PROVIDED DATA
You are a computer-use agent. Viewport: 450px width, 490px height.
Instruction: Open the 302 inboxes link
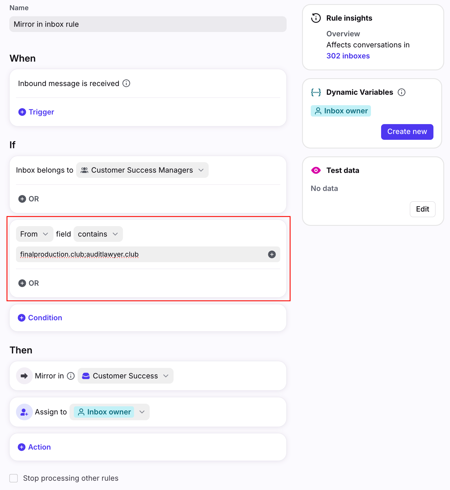348,56
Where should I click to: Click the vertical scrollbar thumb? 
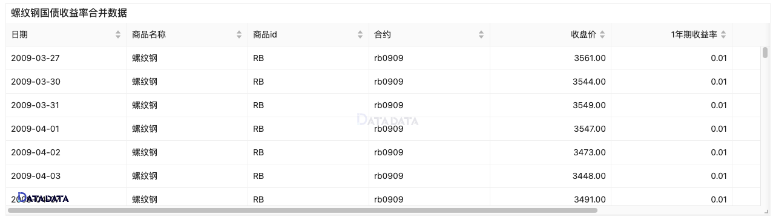tap(765, 53)
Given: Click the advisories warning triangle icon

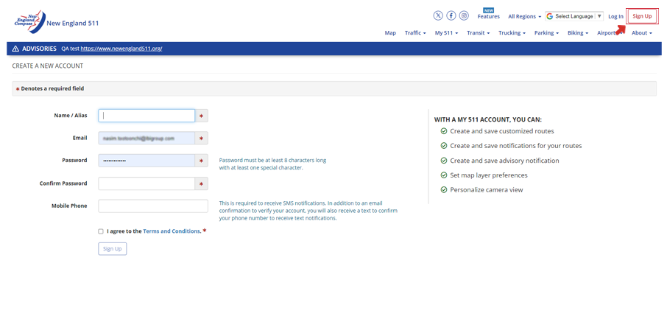Looking at the screenshot, I should 15,49.
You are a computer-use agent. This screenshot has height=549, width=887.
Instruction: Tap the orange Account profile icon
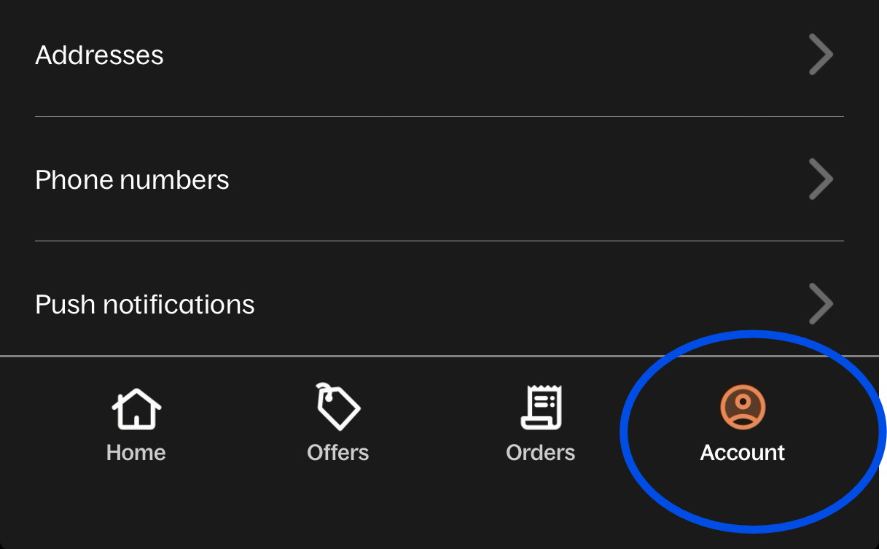click(743, 407)
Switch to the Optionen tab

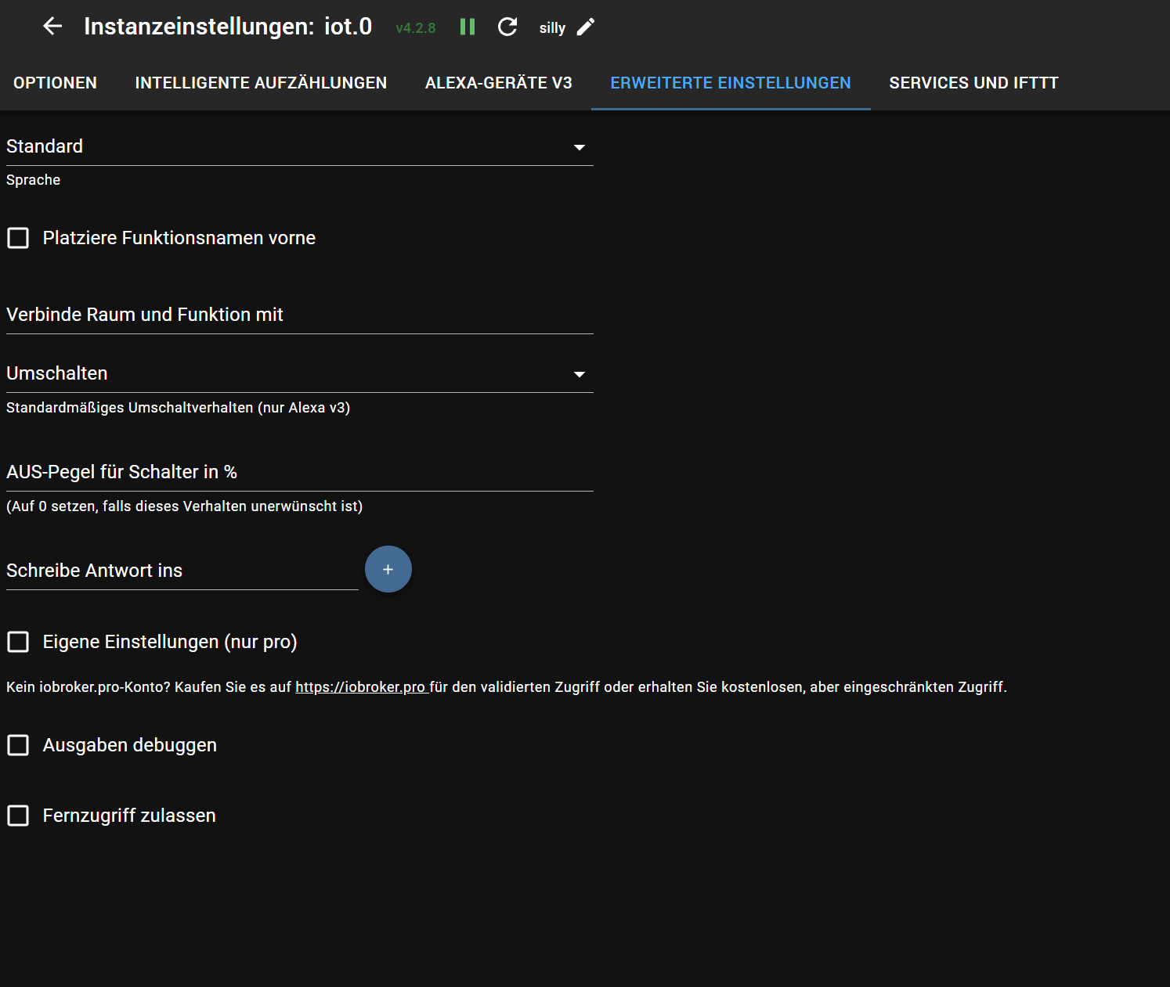55,82
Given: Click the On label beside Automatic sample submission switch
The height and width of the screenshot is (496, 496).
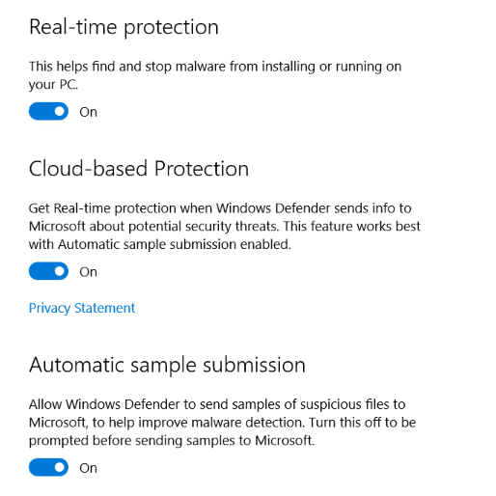Looking at the screenshot, I should click(x=88, y=468).
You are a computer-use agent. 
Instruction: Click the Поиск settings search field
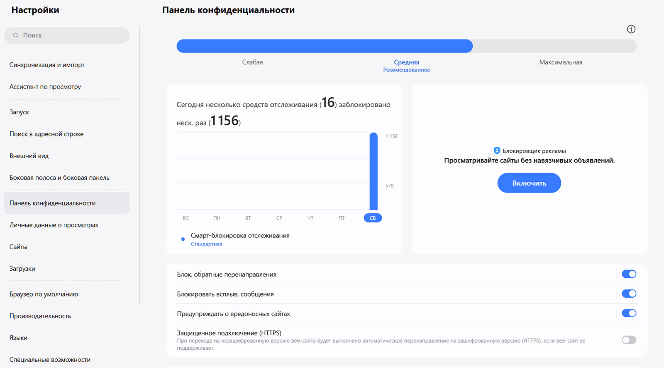point(71,36)
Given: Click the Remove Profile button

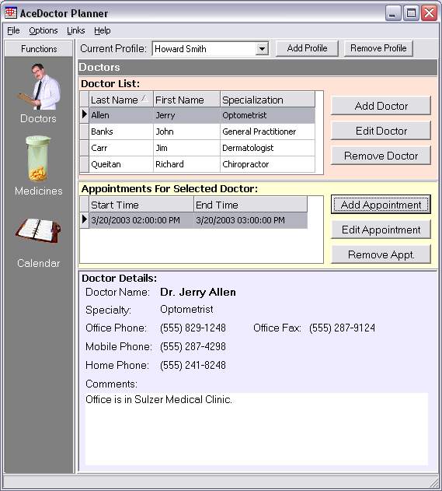Looking at the screenshot, I should (378, 48).
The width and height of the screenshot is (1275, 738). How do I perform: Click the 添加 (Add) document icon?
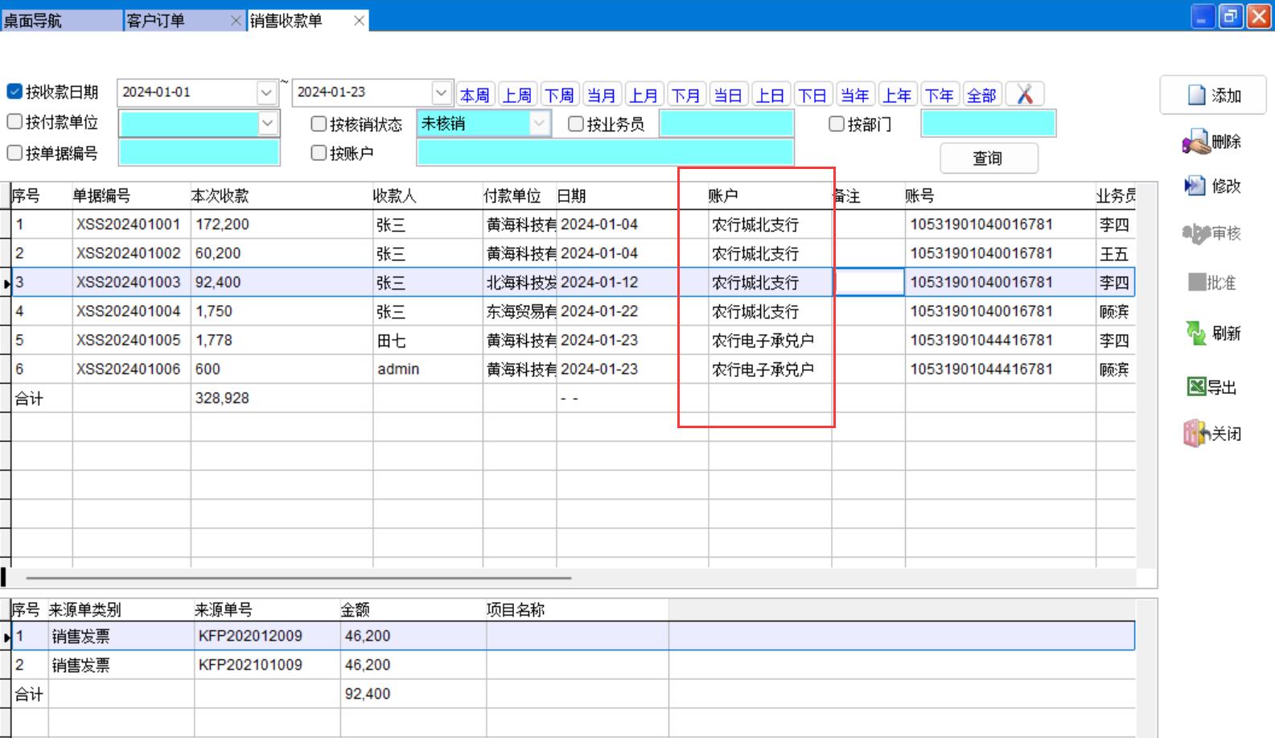[x=1196, y=96]
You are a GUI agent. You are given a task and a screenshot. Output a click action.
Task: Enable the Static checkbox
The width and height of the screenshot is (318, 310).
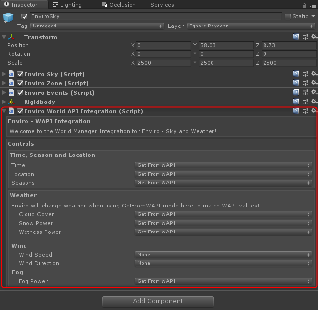[287, 16]
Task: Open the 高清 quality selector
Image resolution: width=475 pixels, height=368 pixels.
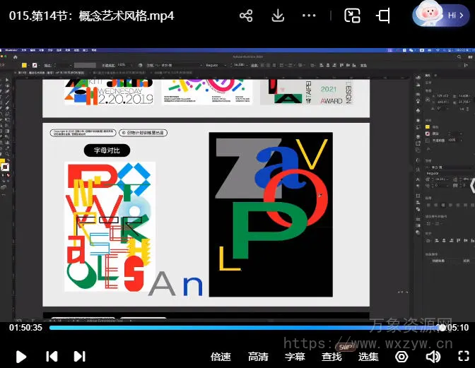Action: tap(258, 357)
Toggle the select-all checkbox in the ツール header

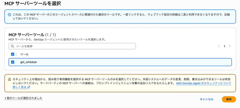pyautogui.click(x=13, y=54)
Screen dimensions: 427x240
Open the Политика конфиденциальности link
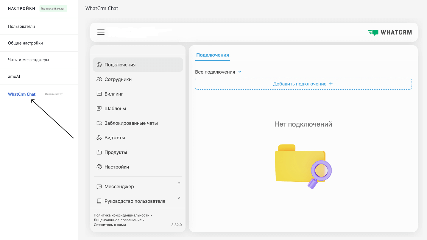pyautogui.click(x=121, y=215)
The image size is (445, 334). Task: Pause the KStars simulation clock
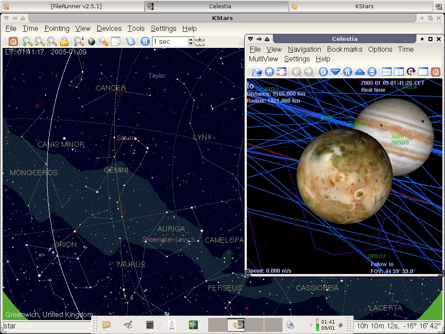click(145, 42)
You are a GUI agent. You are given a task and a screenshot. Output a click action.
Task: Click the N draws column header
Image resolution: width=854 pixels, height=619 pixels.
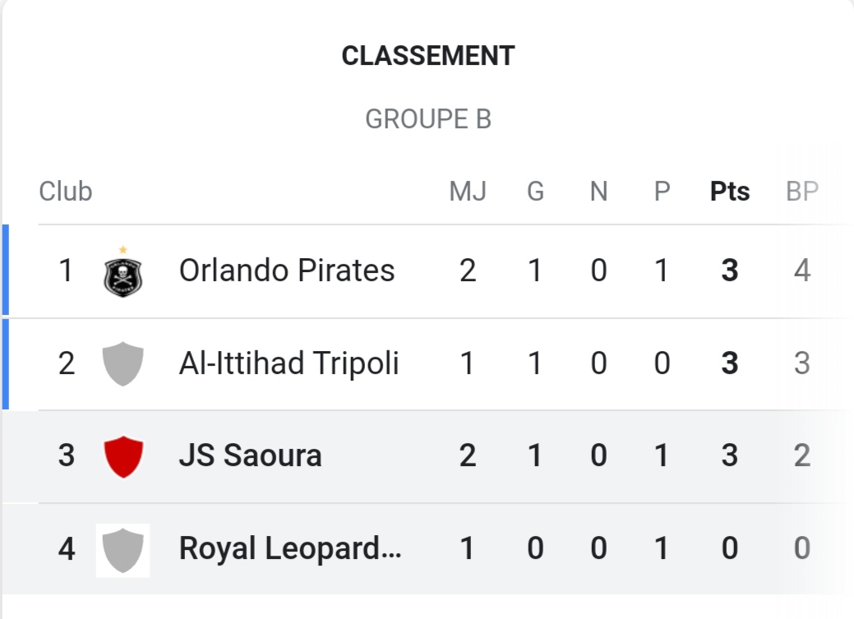pyautogui.click(x=598, y=192)

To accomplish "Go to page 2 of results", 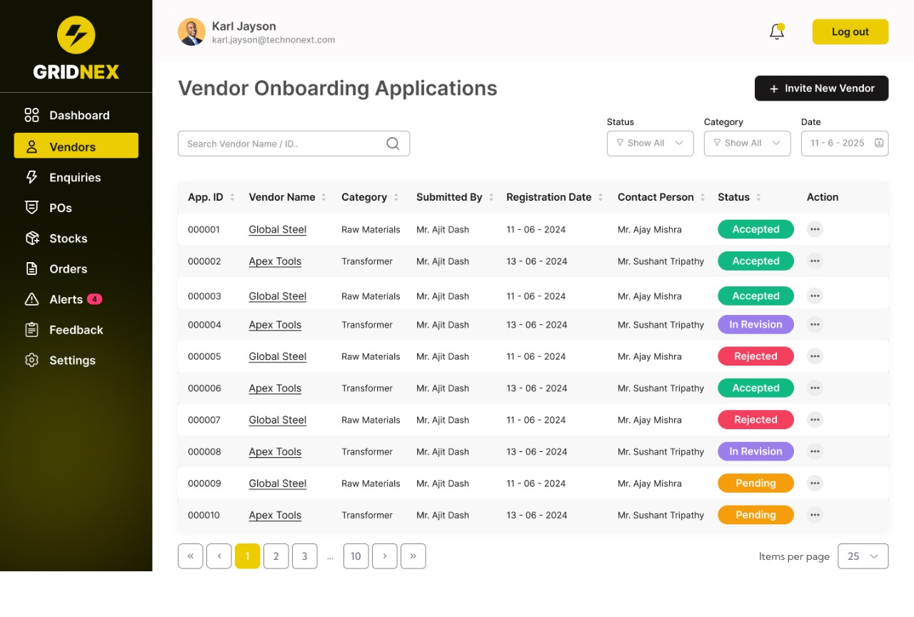I will [276, 556].
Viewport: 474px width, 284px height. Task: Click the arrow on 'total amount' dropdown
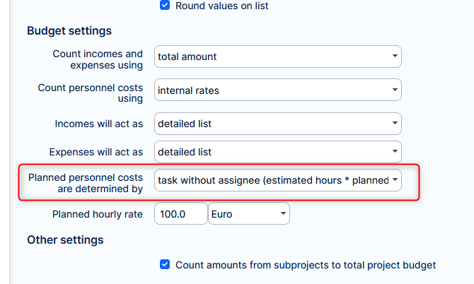coord(393,57)
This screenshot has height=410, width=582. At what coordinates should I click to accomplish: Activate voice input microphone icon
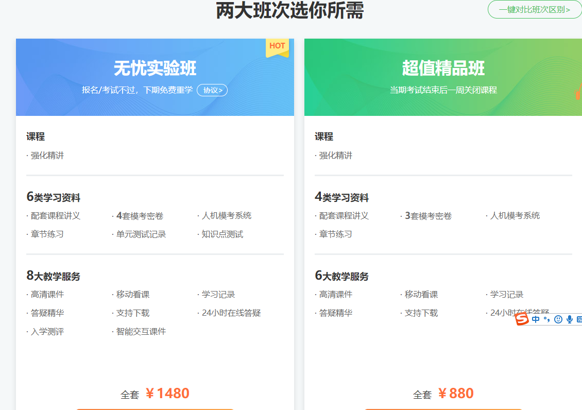569,319
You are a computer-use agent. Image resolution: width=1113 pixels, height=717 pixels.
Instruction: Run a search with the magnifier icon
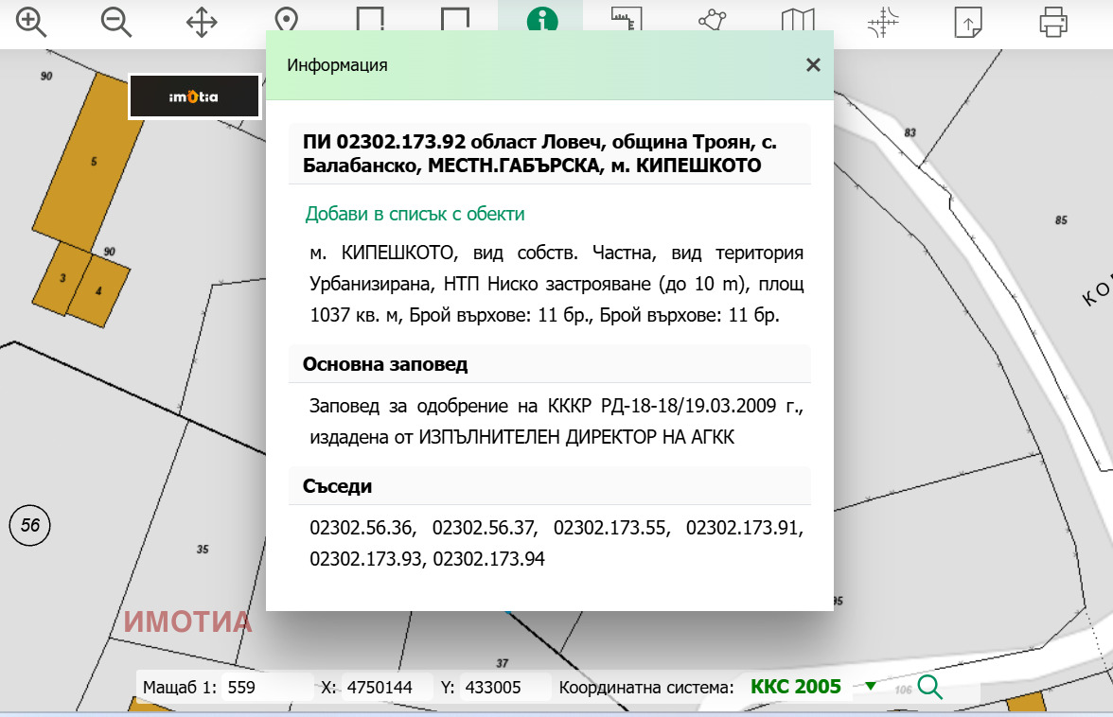click(928, 687)
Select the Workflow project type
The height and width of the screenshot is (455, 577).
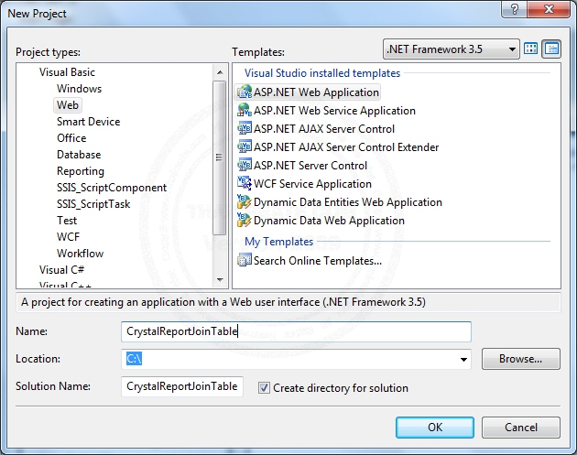[x=80, y=254]
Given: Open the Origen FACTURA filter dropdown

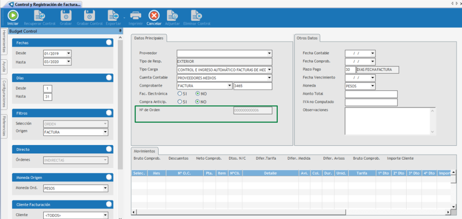Looking at the screenshot, I should (x=105, y=132).
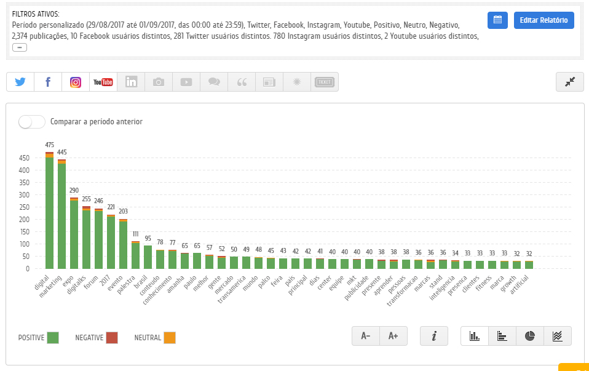Show chart information with the i icon

(434, 336)
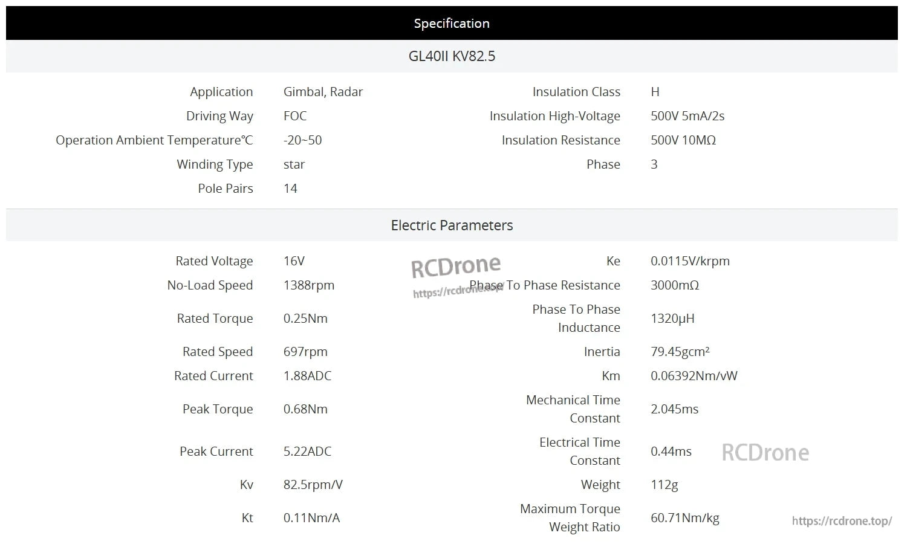The image size is (913, 547).
Task: Click the Specification header bar
Action: pos(452,24)
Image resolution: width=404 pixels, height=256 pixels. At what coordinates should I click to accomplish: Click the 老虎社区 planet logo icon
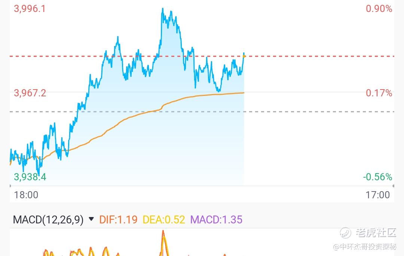[x=345, y=233]

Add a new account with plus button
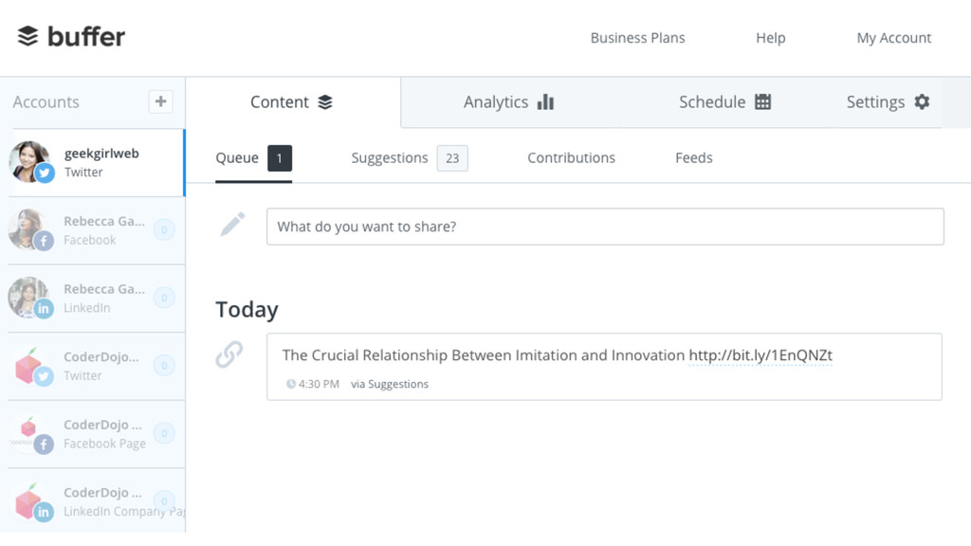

YOUR TASK
With the pictures omitted, print the lines above exactly, beginning at the line with "The width and height of the screenshot is (318, 310)." and going on through the line with "Screen dimensions: 427x240".

SOLUTION FOR THIS TASK
The width and height of the screenshot is (318, 310).
[287, 16]
Task: Open the 高清 quality selector
Image resolution: width=475 pixels, height=368 pixels.
Action: tap(258, 357)
Toggle the select-all checkbox in the ツール header

pyautogui.click(x=13, y=54)
Screen dimensions: 427x240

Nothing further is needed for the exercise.